Return all lines from the listing below in which the string "each" occurs.

====================

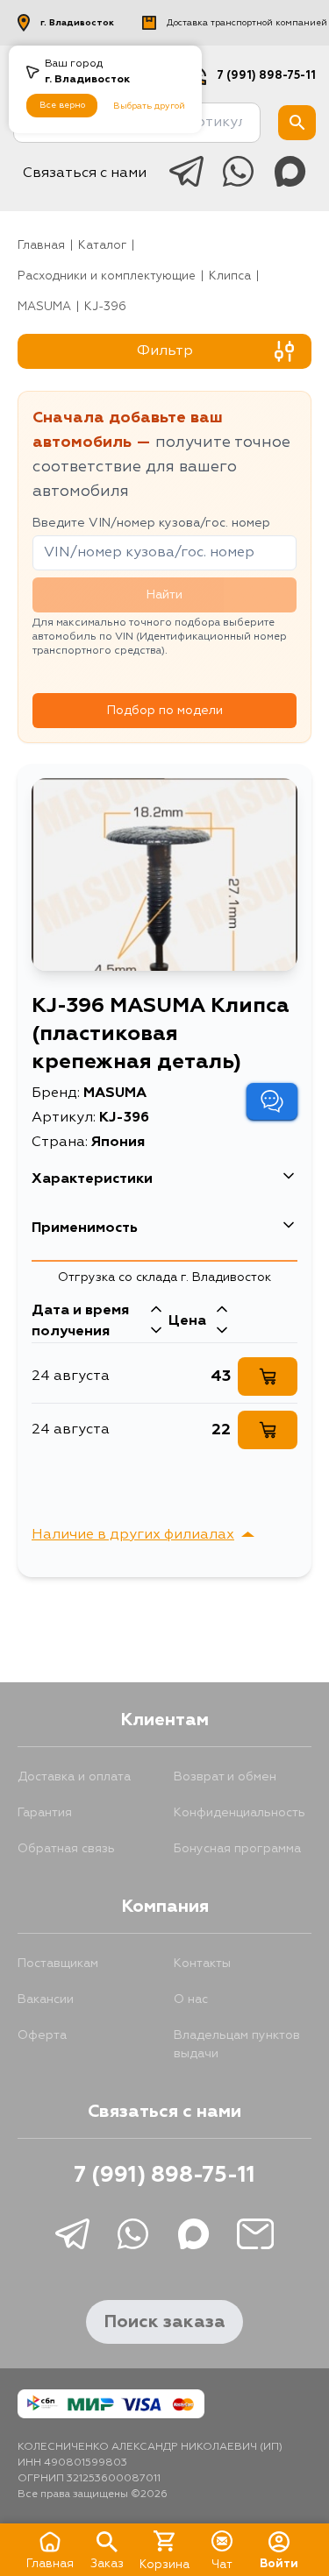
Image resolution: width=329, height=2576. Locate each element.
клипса (230, 276)
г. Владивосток (77, 22)
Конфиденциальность (239, 1813)
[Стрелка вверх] (156, 1310)
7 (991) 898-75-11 (266, 75)
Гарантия (45, 1813)
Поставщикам (58, 1963)
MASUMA (44, 307)
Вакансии (46, 1999)
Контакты (202, 1963)
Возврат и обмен (225, 1777)
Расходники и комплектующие (107, 276)
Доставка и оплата (74, 1777)
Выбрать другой (149, 106)
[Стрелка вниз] (156, 1331)
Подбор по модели (165, 710)
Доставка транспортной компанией (247, 22)
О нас (191, 1999)
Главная (41, 245)
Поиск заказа (164, 2322)
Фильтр (165, 351)
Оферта (42, 2035)
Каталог (102, 245)
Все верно (62, 105)
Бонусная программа (237, 1849)
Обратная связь (66, 1849)
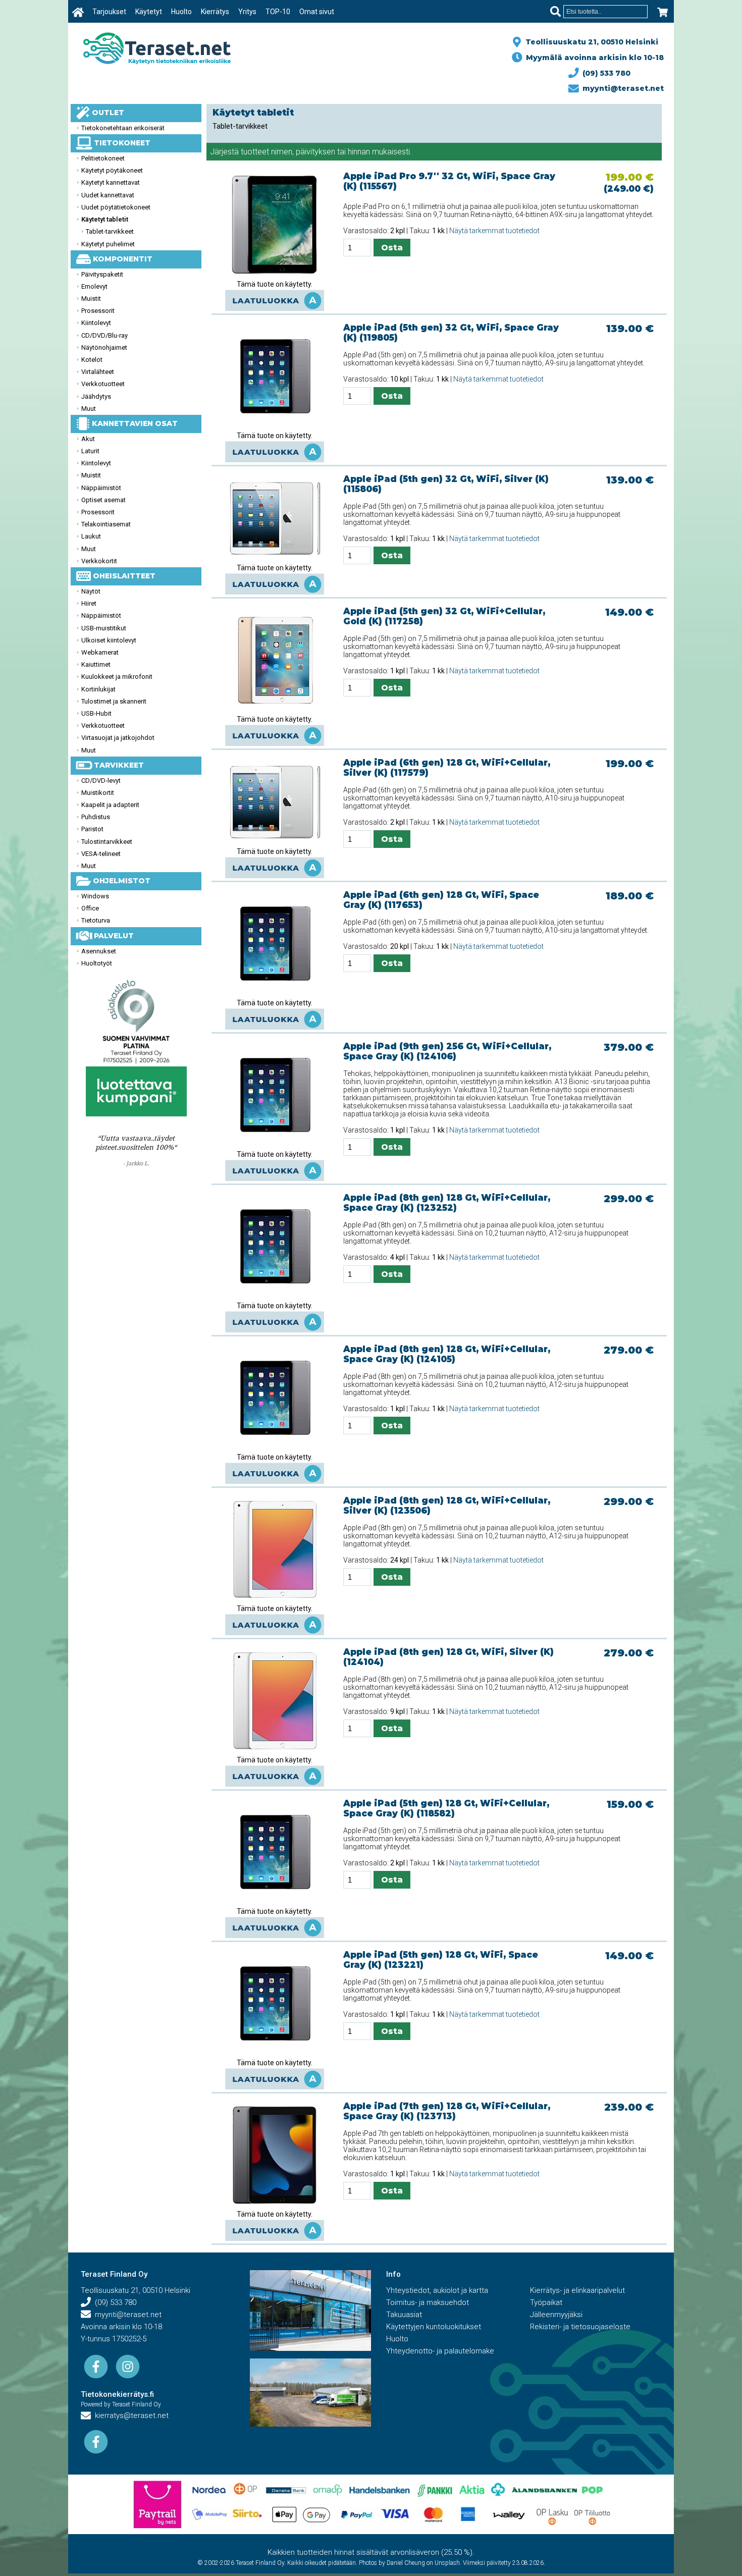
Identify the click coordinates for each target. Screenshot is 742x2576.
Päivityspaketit (102, 274)
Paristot (92, 829)
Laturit (90, 451)
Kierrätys (215, 12)
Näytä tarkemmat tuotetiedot (494, 231)
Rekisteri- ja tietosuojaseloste (580, 2326)
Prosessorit (98, 310)
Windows (95, 896)
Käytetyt (148, 12)
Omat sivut (316, 12)
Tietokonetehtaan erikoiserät (123, 128)
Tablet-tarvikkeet (110, 231)
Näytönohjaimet (104, 347)
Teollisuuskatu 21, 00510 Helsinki (589, 41)
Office (90, 908)
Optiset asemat (103, 500)
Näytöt (90, 591)
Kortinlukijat (98, 689)
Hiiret (88, 603)
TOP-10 (278, 12)
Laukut (91, 536)
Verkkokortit (99, 561)
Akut (88, 439)
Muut (88, 408)
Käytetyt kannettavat (110, 182)
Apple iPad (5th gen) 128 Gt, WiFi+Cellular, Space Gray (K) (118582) (446, 1808)
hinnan (359, 151)
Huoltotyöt (96, 963)
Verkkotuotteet (103, 384)
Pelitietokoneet (103, 158)
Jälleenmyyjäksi (556, 2314)
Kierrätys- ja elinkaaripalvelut (577, 2290)
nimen (281, 151)
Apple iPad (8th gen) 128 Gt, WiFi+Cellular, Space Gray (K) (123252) (446, 1203)
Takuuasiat (404, 2314)
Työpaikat (546, 2302)
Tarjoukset (109, 12)
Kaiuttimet (96, 664)
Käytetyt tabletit (104, 219)
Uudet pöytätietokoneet (115, 207)
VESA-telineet (101, 853)
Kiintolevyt (96, 323)
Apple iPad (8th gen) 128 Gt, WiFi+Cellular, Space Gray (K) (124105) (446, 1354)
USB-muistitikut (103, 628)
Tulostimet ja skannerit (113, 701)
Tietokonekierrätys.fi (117, 2394)
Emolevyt (94, 286)
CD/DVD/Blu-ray (104, 335)
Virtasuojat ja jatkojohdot (117, 737)
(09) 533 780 (604, 73)
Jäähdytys (96, 396)
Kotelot (91, 359)
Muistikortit (97, 792)
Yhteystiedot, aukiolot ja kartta (437, 2290)
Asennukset (98, 951)
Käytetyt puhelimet (108, 244)
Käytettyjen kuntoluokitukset (433, 2326)
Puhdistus (95, 817)
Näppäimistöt (101, 488)
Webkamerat (100, 652)
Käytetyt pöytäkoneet (112, 170)
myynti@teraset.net (621, 88)
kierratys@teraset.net (130, 2415)
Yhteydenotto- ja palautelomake (440, 2350)
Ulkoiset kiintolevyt (108, 640)
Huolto (181, 12)
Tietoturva (95, 920)
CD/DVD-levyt (101, 780)
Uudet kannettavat (107, 195)
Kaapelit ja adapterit (110, 805)
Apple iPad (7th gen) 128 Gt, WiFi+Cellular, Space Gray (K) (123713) (446, 2111)
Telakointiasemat (106, 524)
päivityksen (315, 151)
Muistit (91, 298)
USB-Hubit (96, 713)
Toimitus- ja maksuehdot (427, 2302)
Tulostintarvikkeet (106, 841)
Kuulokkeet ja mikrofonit (116, 676)
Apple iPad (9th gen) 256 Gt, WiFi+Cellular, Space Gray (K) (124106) (447, 1051)
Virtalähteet (97, 371)
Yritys (247, 12)
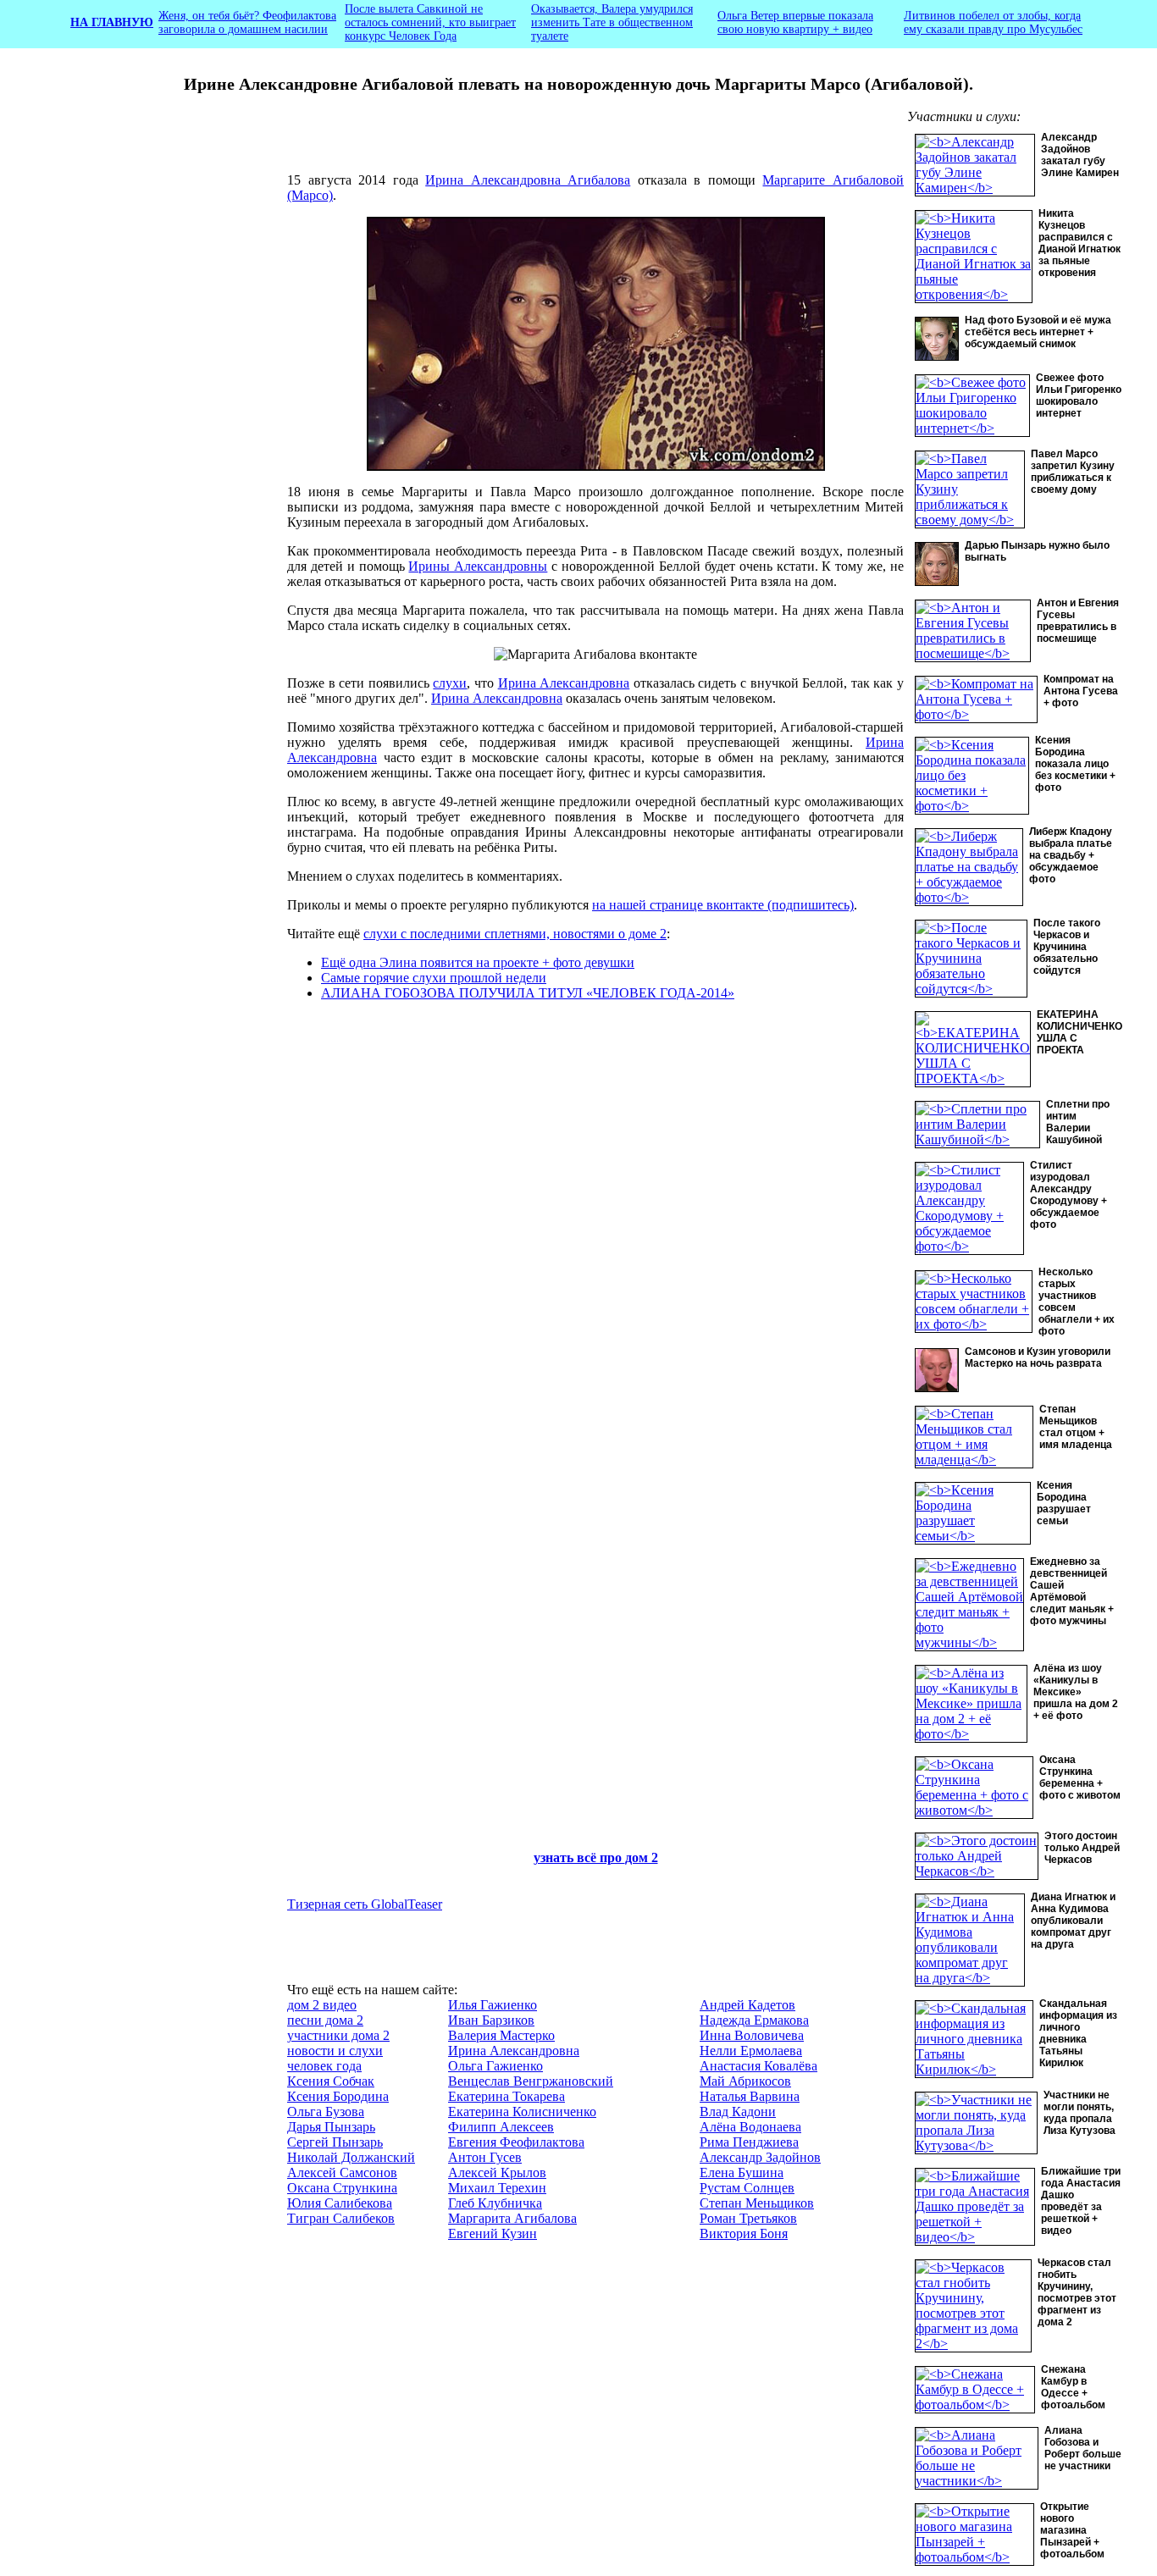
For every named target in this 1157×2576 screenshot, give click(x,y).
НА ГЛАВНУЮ (111, 22)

====================

■ Written response
Image resolution: width=329, height=2576. Locate each element.
Identify the click coordinates for each target. Screenshot is 742x2576.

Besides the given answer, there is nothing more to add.